Well, in the United States and Canada, pension funds are declaring their viewpoint. They are selling their investments in office buildings, and they're doing it across both countries. They all typically own real estate as part of their diversified portfolios. But according to Pension and Investments magazine, they're now selling their investments and office buildings and they're buying different kinds of real estate – such as warehouses, laboratories, houses, airports and film studios. And by renting out those facilities, they're able to generate income, rental income and watch the value of those properties rise, they hope.
Their attitude is they're more likely to get tenants to pay a high rate and they're more likely to watch these properties rise in value. Then they'll find an office building. So it's a sign of the direction of the commercial real estate marketplace.

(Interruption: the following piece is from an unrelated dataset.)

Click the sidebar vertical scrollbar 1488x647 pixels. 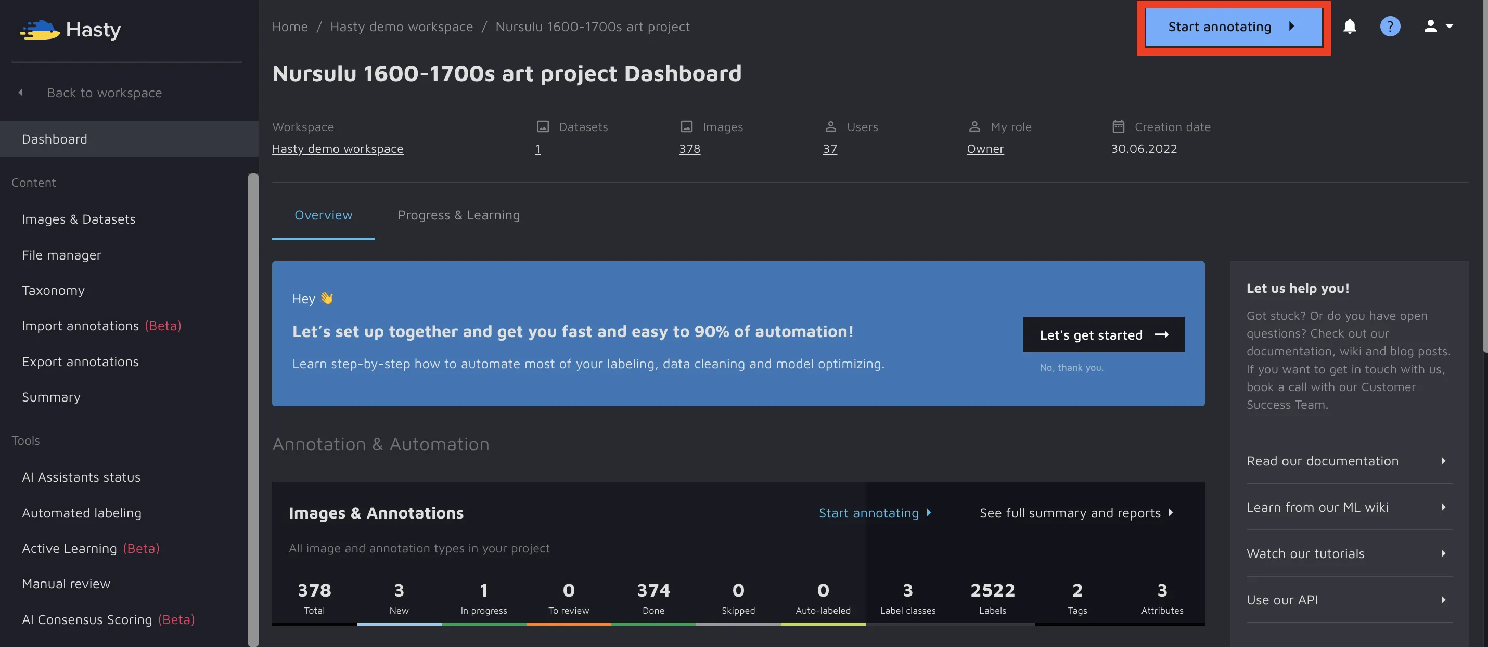click(253, 404)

In North America, pension funds manage about $6 trillion and they have 9% of it in real estate. This is a very big deal. In Ontario, the Municipal Employees Retirement System is cutting its holdings of office buildings more than 50%. Within their real estate portfolio, almost half of it was office buildings. They're cutting that to 20%.
Three years ago, pensions had 17% of their real estate in retail space, you know, shopping centers and malls. They've cut that from 17% to just 10%, showing that not only are they bearish on office buildings, they're also bearish on retail space because their attitude is more and more people are shopping online and not so many are going into stores physically. This is further illustration how a combination of technology and the pandemic are changing the nature of real estate and how maybe you need to be reconsidering your investment strategy if you like to hold real estate as part of your diversified portfolio.